▶ _Aufgabe A_:
Erklären Sie anhand des Textauszugs, wann und warum Ralf Wohlleben den Satz „Das wäre spekulativ" verwendete.
▶ _Aufgabe B_:
Welche Waffe bestreitet Ralf Wohlleben laut dem Textauszug besorgt zu haben?

▶ _Textauszug_:

┌──

Im NSU-Prozess ist die Befragung von Ralf Wohlleben vorerst beendet. Am Schluss saß er zusammengesunken und resigniert auf der Anklagebank. Hat er begriffen, dass er mit seiner Strategie, sich zu entlasten, vermutlich grandios gescheitert ist?

Von: Eckhart Querner

Stand: 14.01.2016 | Archiv

Eckhart Querner | Bild: BR

14 Januar

Donnerstag, 14. Januar 2016

Den ganzen Tag hat Ralf Wohlleben in aufrechter Haltung die Fragen des Vorsitzenden Richters Manfred Götzl beantwortet. Es dürften anstrengende Stunden gewesen sein für den mutmaßlichen Waffenlieferanten der untergetauchten NSU-Terroristen Uwe Böhnhardt und Uwe Mundlos. "Gab es Überlegungen von Böhnhardt, sich zu stellen?", fragt Götzl. "Wie oft haben Sie mit Böhnhardt, Mundlos und Zschäpe telefoniert?" "Haben Sie sich mit einem der drei unterhalten, wovon sie [im Untergrund] leben?" Als am frühen Nachmittag weder der Richter noch die Bundesanwälte, weder die Verteidiger noch die vielen Nebenkläger weitere Fragen an ihn haben, verlässt Wohlleben seine straffe Körperhaltung. Er sitzt jetzt zusammengesunken auf der Anklagebank und wirkt müde und resigniert.

Tageszusammenfassung

Archivbild: Der Angeklagte Ralf Wohlleben kommt am 18.12.2013 in den Gerichtssaal des Oberlandesgerichts in München | Bild: picture-alliance/dpa zum Artikel NSU-Prozess, 255. Verhandlungstag Wohlleben redet viel und sagt wenig

"Das wäre spekulativ": Dieser Satz prägte die vergangenen Verhandlungstage. Ralf Wohlleben sagte ihn, wenn er auf detaillierte Fragen nicht konkret antworten konnte - weil ihn angeblich das Gedächtnis im Stich ließ. Von Tim Aßmann [mehr]

Wie am Vortag macht Wohlleben bei vielen Fragen zunehmend Erinnerungslücken geltend, kann oder will die Fragen nicht beantworten, hat angeblich oder tatsächlich vieles vergessen. Und trotzdem entsteht der Eindruck, der Angeklagte sei kooperativ und versuche, gemeinsam mit dem Gericht zur Aufklärung vieler Details beizutragen. Er schließt Sachverhalte meist nicht kategorisch aus, bleibt vage und substanzlos. Gerne benutzt er Formulierungen wie: "Da könnte ich nur spekulieren". Oder er gibt etwas zu, was strafrechtlich keine Konsequenzen hat. Aber er erklärt noch einmal, dass er Gewalt abgelehnt habe und bestreitet, die Ceska-Pistole besorgt zu haben, mit der neun der zehn NSU-Opfer erschossen wurden.

└──

(Ein Datenblock)

┌──

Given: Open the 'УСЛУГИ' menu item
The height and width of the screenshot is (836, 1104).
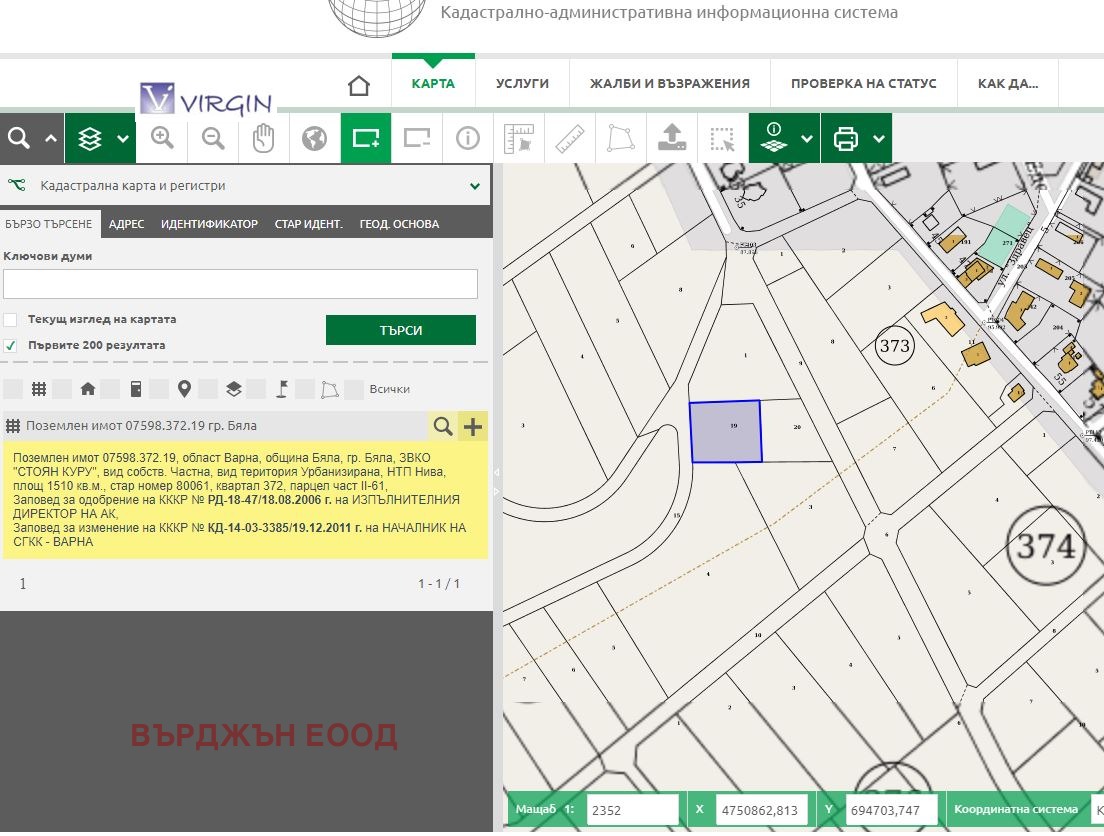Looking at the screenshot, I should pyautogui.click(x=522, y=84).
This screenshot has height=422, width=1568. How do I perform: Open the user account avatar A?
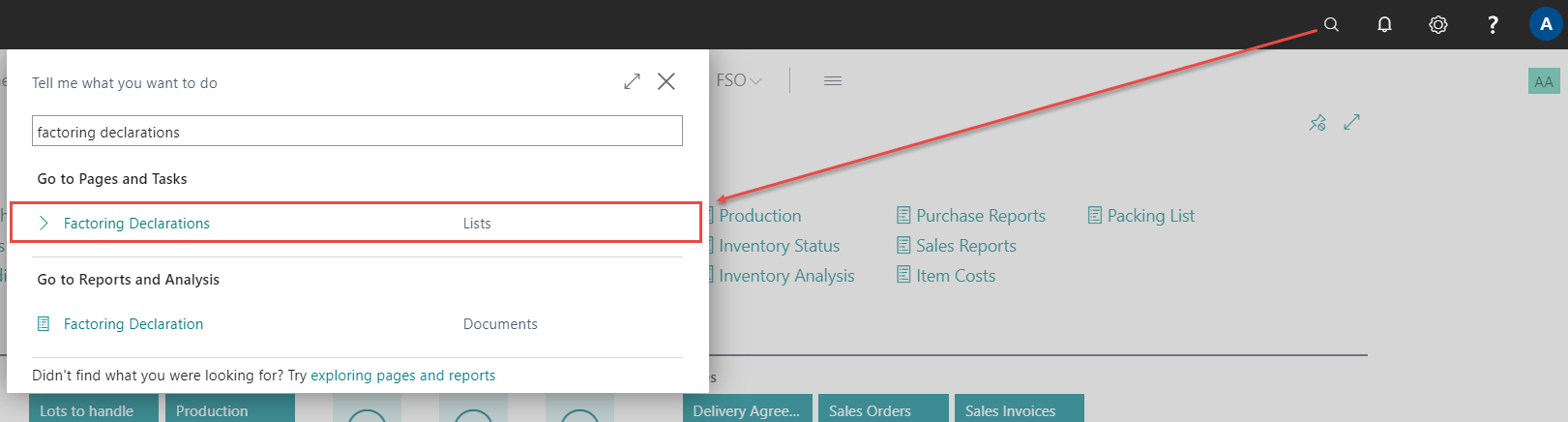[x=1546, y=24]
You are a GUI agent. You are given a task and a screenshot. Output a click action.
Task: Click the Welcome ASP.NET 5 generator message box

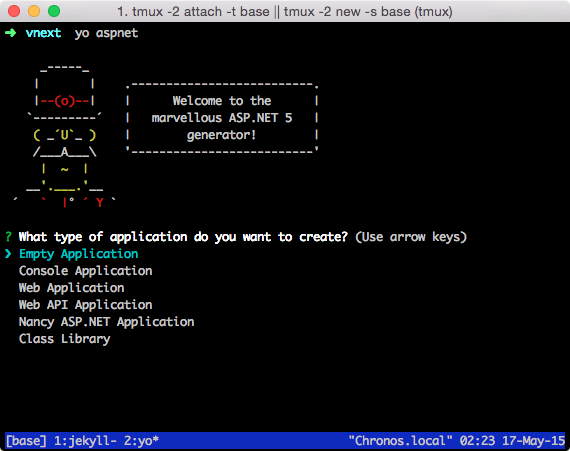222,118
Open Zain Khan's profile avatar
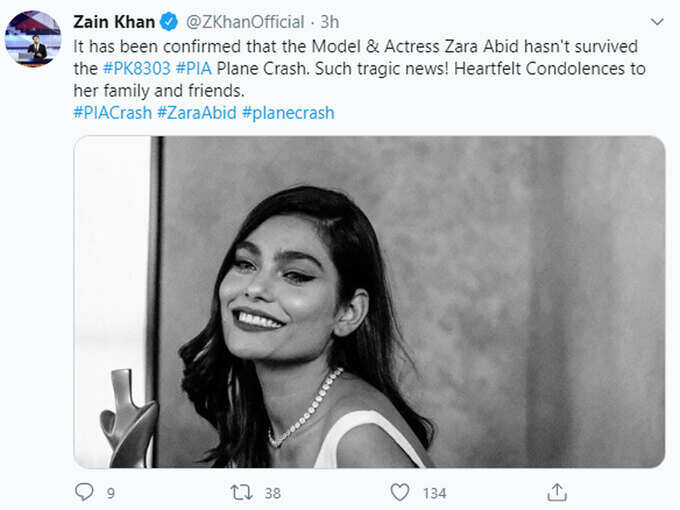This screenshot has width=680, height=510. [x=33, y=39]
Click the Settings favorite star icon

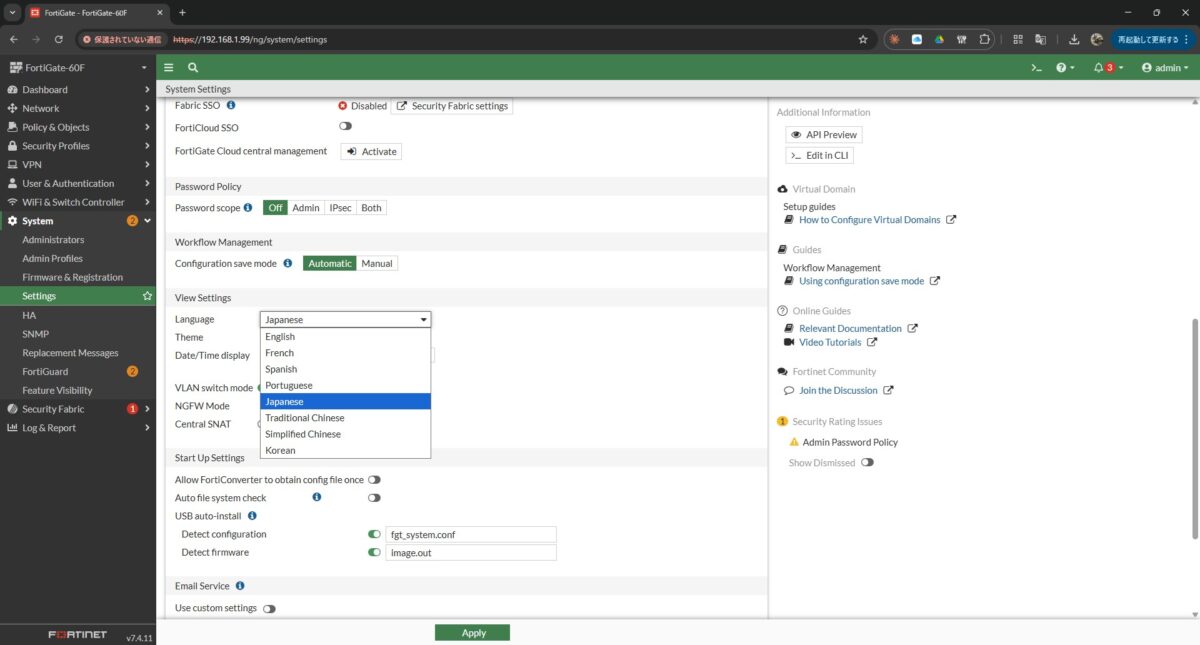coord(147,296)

└──

▶ _Vollständige Antwort A_:
Ralf Wohlleben sagte „Das wäre spekulativ", wenn er auf detaillierte Fragen nicht konkret antworten konnte. Als Grund gab er an, dass ihn das Gedächtnis im Stich ließ.

▶ _Vollständige Antwort B_:
Er bestreitet, die Ceska-Pistole besorgt zu haben, mit der neun der zehn NSU-Opfer erschossen wurden.